Set task a. Write out the part of the records that starts with the line containing "Given: Select the Discover tab" and runs to the end of the records, both ends included, and leave out the pictures.

Selected excerpt.
=-=-=

On 7/6/05, JAY JG jayjg@hotmail.com wrote:
From: Michael Turley michael.turley@gmail.com
On 7/6/05, JAY JG jayjg@hotmail.com wrote:
From: "A. Nony Mouse" temoforcomments4@hotmail.com
I hereby propose an alternate policy: Page-based 3RR. If the same
phrase is
reverted from a page three times in 24 hours, then that PAGE shall be locked for a week and all editors involved in the reverts shall receive
a
12-hour block to cool off.
What a bad idea; it allows any editor to hold pages hostage essentially indefinitely, even if opposed by dozens of other editors.
Jay.
Perhaps you could add your thoughts for improvement instead of solely criticism?
Perhaps your suggestions regarding criticism would be better directed to the alternately querulous and abusive individuals who don't seem to be able to do much on Wikipedia except get themselves blocked, taken before the Arbitration Committee, or banned, but regularly inundate this list with complaints about how nothing on Wikipedia is working because of the admin cliques who are constantly abusing their powers.

=-=-=

Available records.
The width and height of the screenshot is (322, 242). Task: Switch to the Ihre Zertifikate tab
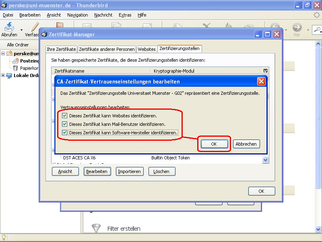click(61, 49)
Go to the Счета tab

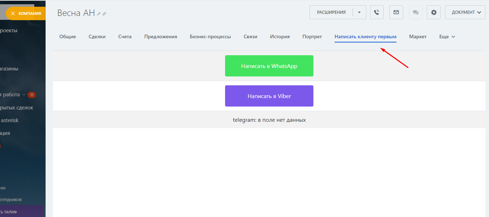(x=125, y=36)
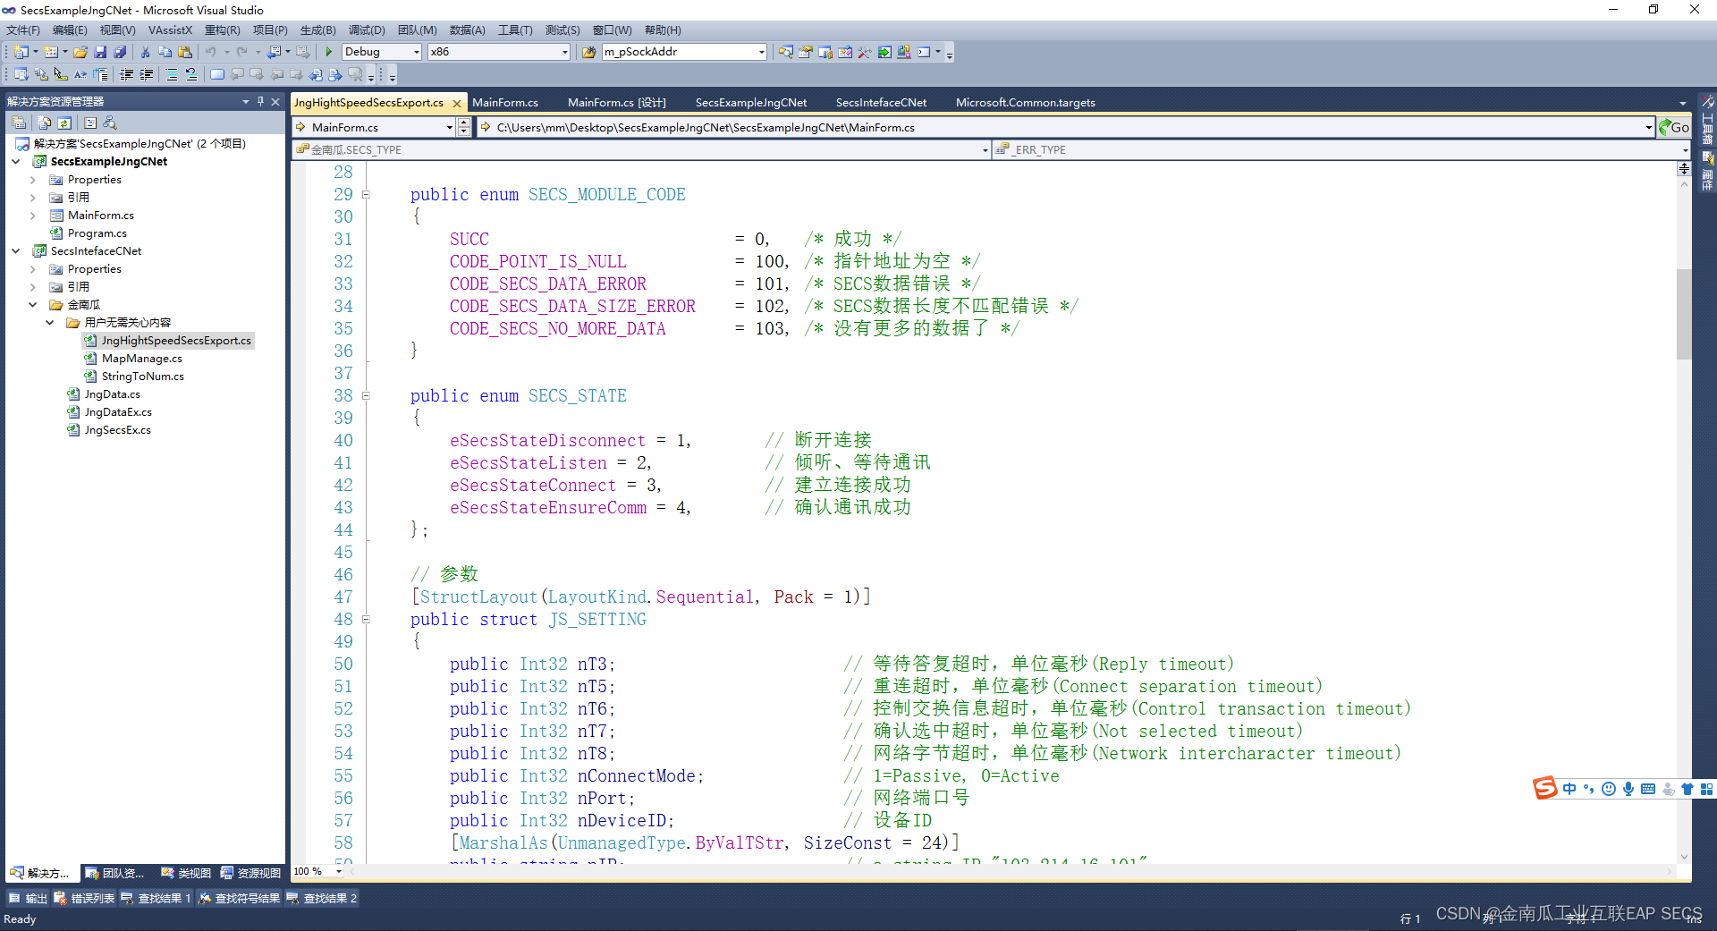Collapse the SecsIntefaceCNet project node
The height and width of the screenshot is (931, 1717).
pyautogui.click(x=16, y=250)
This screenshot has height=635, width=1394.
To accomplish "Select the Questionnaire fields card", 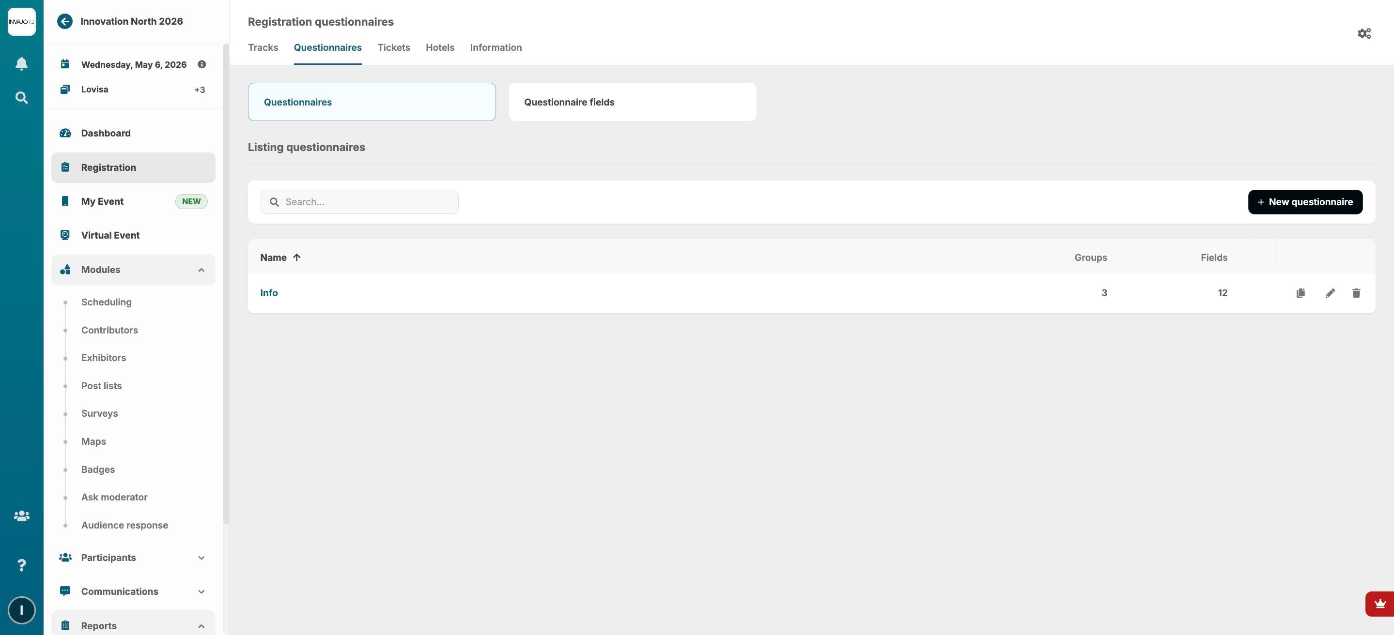I will (632, 102).
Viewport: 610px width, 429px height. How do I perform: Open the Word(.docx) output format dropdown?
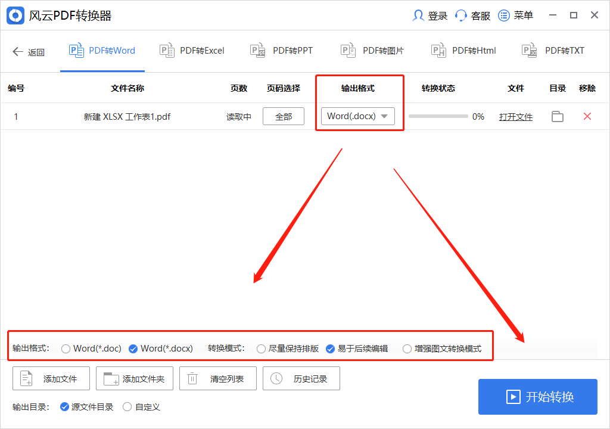(357, 116)
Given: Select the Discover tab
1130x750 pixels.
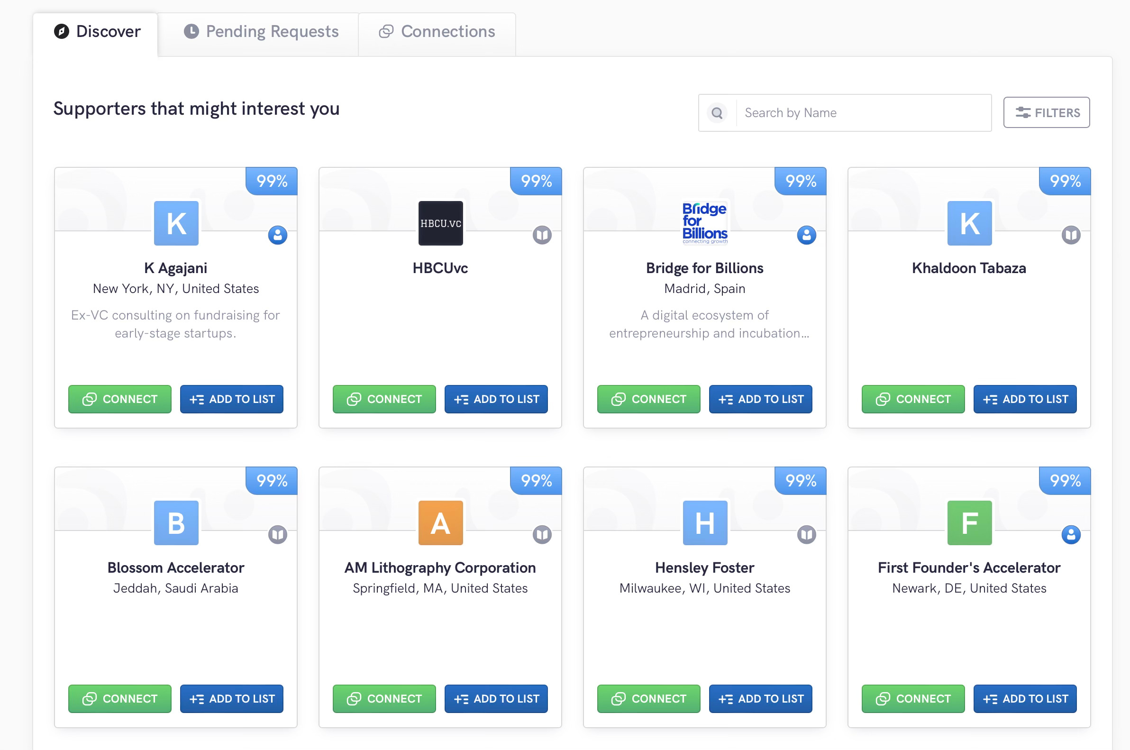Looking at the screenshot, I should tap(97, 32).
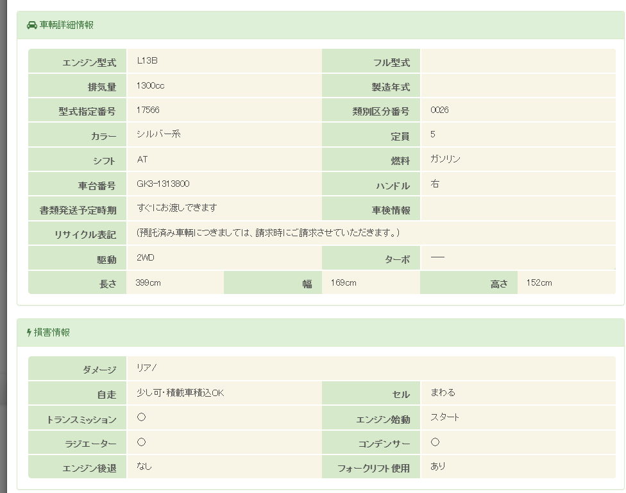626x493 pixels.
Task: Click the classification number 0026
Action: click(439, 110)
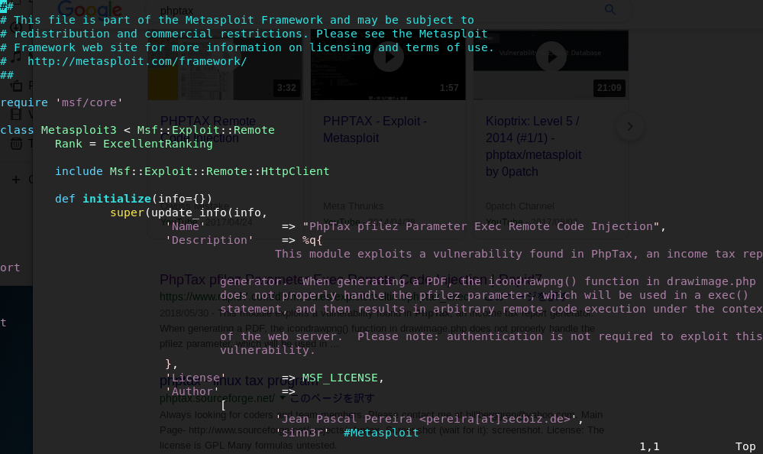Click the phptax search input field
763x454 pixels.
[x=380, y=10]
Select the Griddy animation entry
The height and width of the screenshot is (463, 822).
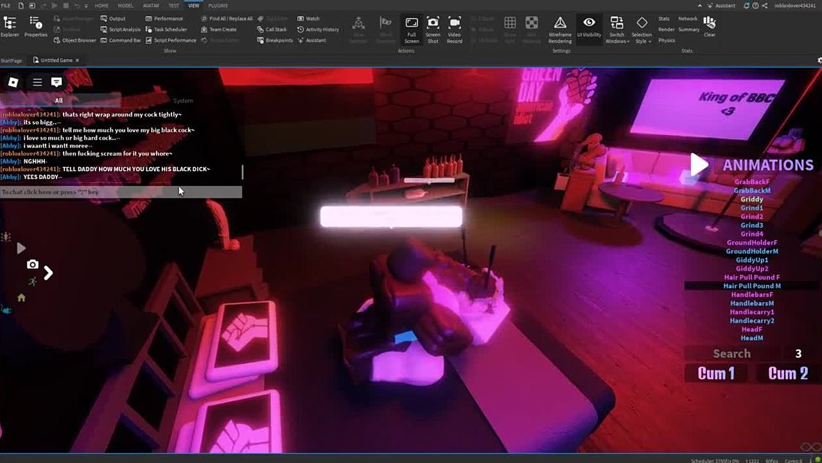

=-=-=

Set task b. Continue the mailing-list exchange about the proposed page-based revert rule from where it stops.

Task response a.
Given: Select the Discover tab
1130x750 pixels.
Looking at the screenshot, I should tap(97, 32).
626x493 pixels.
Task: Click the classification number 0026
Action: click(439, 110)
Click the phptax search input field
763x454 pixels.
[x=380, y=10]
Select the Griddy animation entry
The height and width of the screenshot is (463, 822).

Task response b.
In case you haven't been reading them, my suggestions have been directed to those people as well lately. I surmise that this may be related to why we got a good suggestion from an email account that has been doing more complaining than suggesting lately. I suggest you drop any stereotypes you may hold and respond with a real contribution when a real suggestion arrives, rather than being solely negative and dismissive.
Oh, and here's my thought for improvement: "If it ain't broke, don't fix it".
If we kept the "standard" 3RR in addition to a new page based revert rule, one editor certainly could not hold pages hostage. I didn't see anything in the previous proposal that suggested throwing away the old (but actually pretty young) 3RR rule.
A page that is constantly kept locked by the actions of one individual against a huge consensus of other editors is one held hostage. See [[Apartheid]] for an example.
Jay.
Why do you permit the hostage of the article, rather than addressing the single editor? How is it possible that a single user can keep a page locked when he can only revert 3 times before being blocked, yet the "huge consensus" could certainly revert many times that number of times? What policies or procedures do you suggest to correct this existing deficiency that isn't helped by the "ain't broke, don't fix it" policy now in place?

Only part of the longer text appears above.